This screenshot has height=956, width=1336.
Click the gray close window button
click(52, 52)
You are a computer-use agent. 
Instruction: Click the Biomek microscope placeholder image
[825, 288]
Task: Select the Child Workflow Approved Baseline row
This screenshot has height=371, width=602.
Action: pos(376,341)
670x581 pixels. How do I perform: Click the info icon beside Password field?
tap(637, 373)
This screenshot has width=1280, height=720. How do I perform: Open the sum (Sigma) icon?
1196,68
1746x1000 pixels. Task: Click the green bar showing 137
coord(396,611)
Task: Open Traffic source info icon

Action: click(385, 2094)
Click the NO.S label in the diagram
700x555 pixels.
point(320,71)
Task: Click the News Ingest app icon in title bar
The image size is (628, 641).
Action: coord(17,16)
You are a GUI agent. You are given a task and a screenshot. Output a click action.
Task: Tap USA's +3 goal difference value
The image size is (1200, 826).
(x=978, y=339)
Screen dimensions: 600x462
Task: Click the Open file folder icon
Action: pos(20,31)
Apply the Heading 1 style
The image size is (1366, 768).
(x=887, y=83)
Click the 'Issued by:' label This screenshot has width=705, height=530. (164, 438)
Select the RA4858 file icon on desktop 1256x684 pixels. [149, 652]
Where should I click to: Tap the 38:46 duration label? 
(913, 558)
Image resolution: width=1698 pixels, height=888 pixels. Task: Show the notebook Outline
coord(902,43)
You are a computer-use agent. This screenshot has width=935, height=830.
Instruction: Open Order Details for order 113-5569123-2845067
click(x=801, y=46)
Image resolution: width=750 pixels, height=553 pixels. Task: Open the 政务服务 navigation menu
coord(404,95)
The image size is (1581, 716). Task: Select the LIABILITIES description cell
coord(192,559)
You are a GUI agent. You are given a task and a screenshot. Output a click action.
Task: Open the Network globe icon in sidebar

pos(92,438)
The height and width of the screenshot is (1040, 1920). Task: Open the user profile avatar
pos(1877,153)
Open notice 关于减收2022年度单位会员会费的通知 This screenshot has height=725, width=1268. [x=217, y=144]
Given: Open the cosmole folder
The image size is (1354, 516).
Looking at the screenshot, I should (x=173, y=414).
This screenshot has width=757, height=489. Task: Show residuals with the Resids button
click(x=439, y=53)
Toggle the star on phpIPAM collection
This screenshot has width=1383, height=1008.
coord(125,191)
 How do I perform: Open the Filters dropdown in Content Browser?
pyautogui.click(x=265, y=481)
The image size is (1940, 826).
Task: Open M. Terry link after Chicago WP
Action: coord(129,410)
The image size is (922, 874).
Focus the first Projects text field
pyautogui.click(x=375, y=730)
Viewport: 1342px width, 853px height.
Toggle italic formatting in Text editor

· · · ·

- Task objective
Count the lines of the records that contain the word "computer". Give only the count.

- Task output
2